Acknowledging that he was as much a character as his interviewees, Silverblatt once said, "I'm as fantastical a creature as anything in Oz or in Wonderland. I like it if people can say, 'I never met anyone like him,' and by that they should mean that it wasn't an unpleasant experience."
A New York City native, he left home at 16 to attend the State University of New York in Buffalo. After graduating in the mid-1970s, he moved to Los Angeles and worked in Hollywood in public relations and script development.
He eventually met Ruth Seymour, the longtime head of KCRW. She "had just returned to the United States from Russia and was at a dinner party where everyone was discussing Hollywood. There, she and Silverblatt became immersed in a one-on-one discussion of Russian poetry," the Times noted.

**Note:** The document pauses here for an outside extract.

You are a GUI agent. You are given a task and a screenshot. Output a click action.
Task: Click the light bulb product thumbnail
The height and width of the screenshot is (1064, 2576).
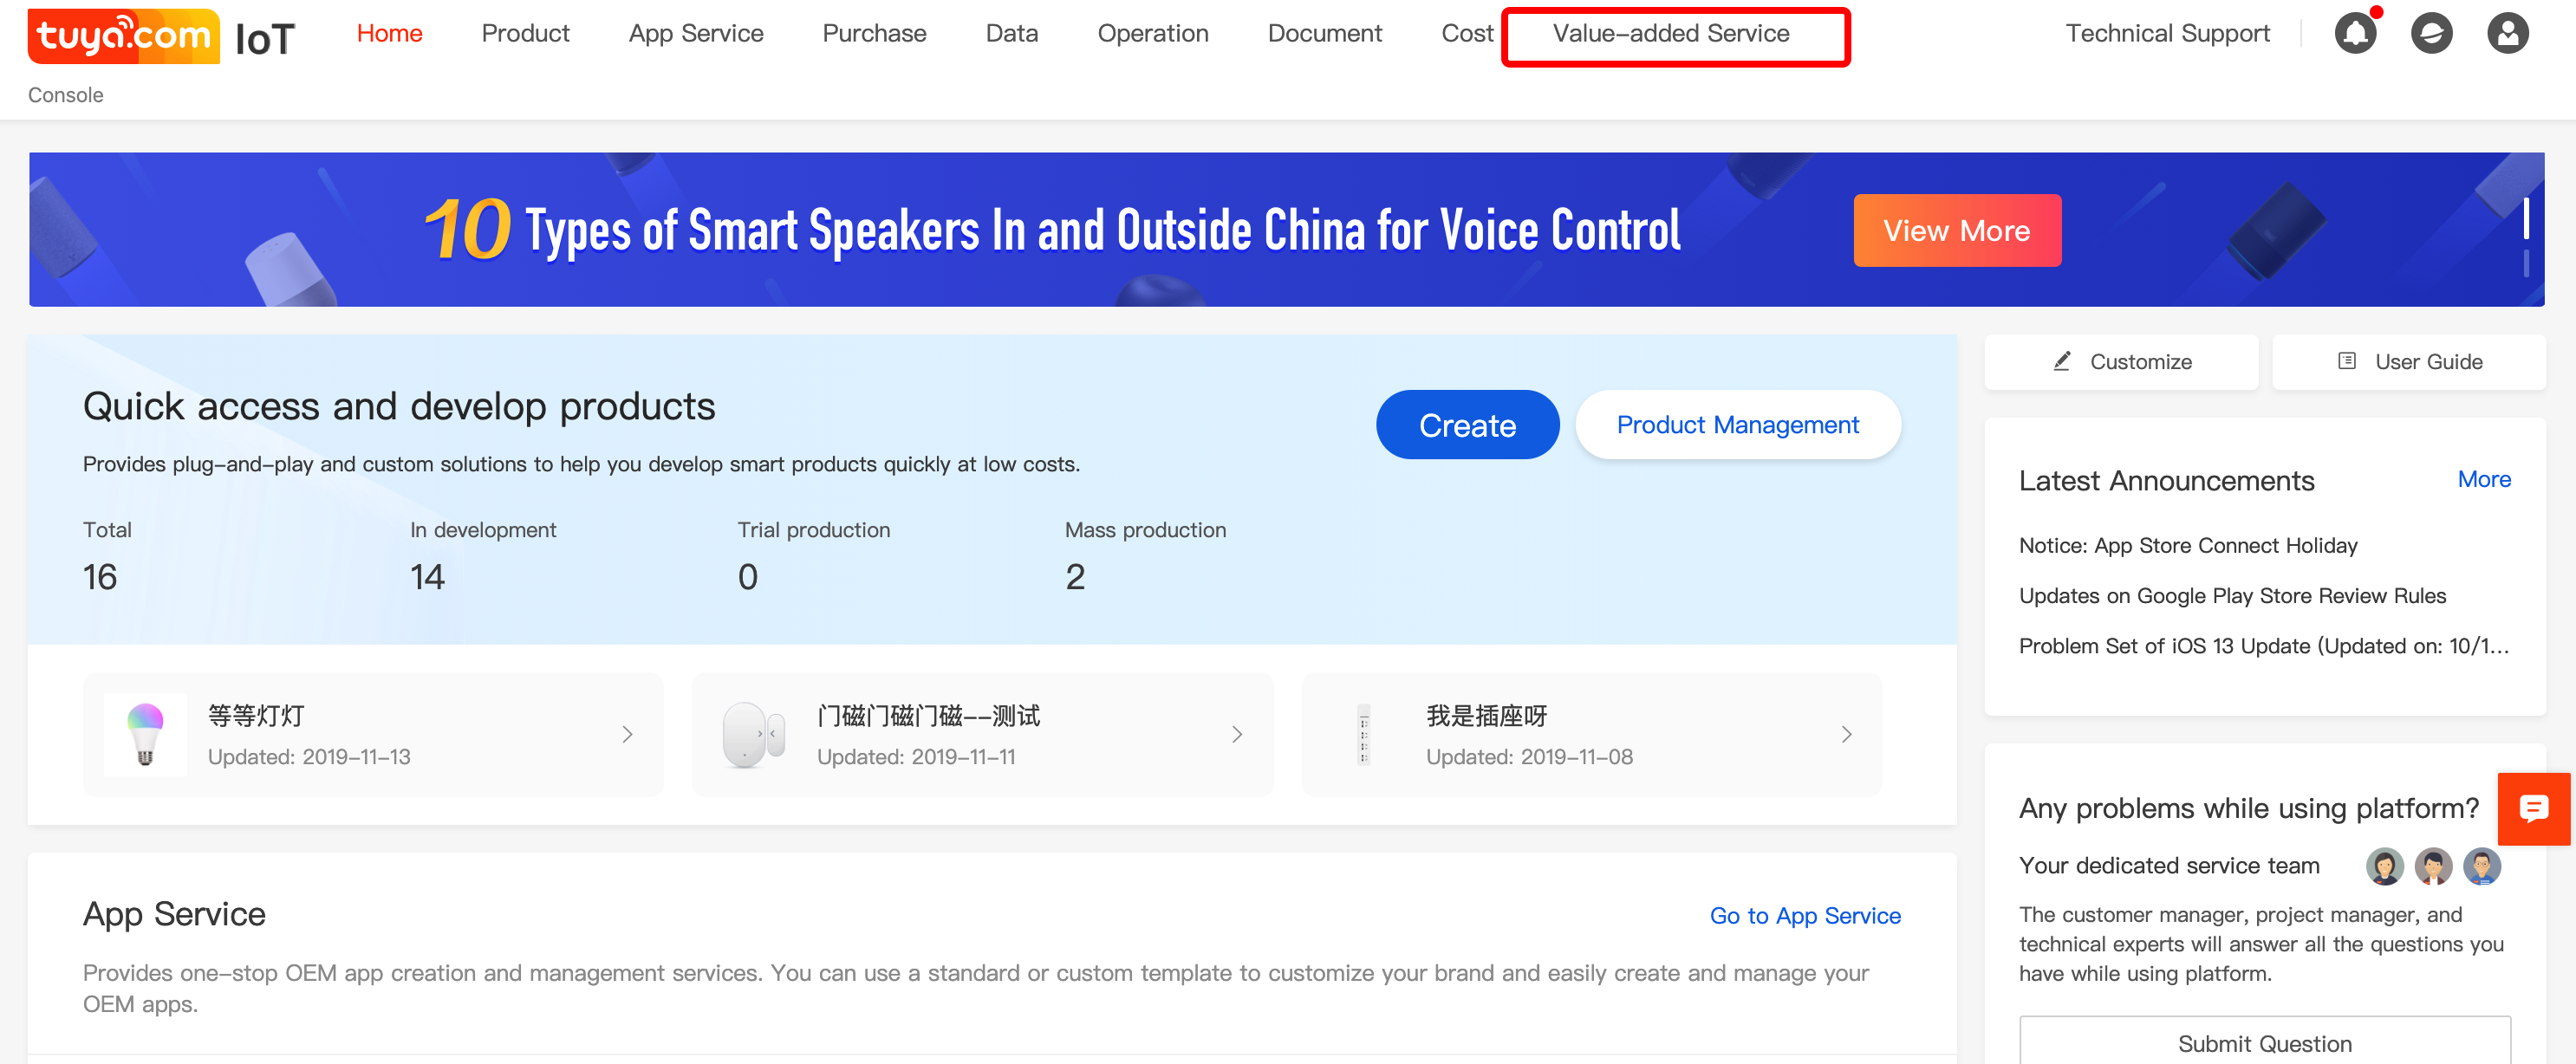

"He's a great raconteur and so the rest of the world just vanished," Seymour told Times columnist Lynell George in 1997. "Afterward I just turned and asked him: 'Have you ever thought about doing radio?' " That's what he did for the next 33 years.
"Michael was a genius. He could be mesmerizing and always, always, always brilliant," said Alan Howard, who edited Bookworm for 31 years. "It's an extraordinary archive that exists, and I don't think anyone else has ever created such an archive of intelligent, interesting people being asked about their work. Michael was very proud of the show. He devoted his life to the show."
"He was such a singular person," noted Jennifer Ferro, now the president of KCRW. "He had a voice you would never expect would be on radio."
In the 1997 Times column, Silverblatt said: "In general I try to read the author's complete work.... That's not always true, and I never say it if it isn't true. But more often than not, I have, at least, read the majority of the work. And sometimes it's a superhuman challenge."